Excerpts from a dataset:
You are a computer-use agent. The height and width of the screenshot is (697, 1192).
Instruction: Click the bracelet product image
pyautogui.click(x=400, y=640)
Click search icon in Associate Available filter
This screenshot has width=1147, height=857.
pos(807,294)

**YOUR ASSIGNMENT:**
Every entry should be output again exactly as written.

**SOLUTION FOR THIS EXERCISE:**
You are a computer-use agent. The height and width of the screenshot is (697, 1192).
Instruction: Click the bracelet product image
pyautogui.click(x=400, y=640)
Click search icon in Associate Available filter
This screenshot has width=1147, height=857.
pos(807,294)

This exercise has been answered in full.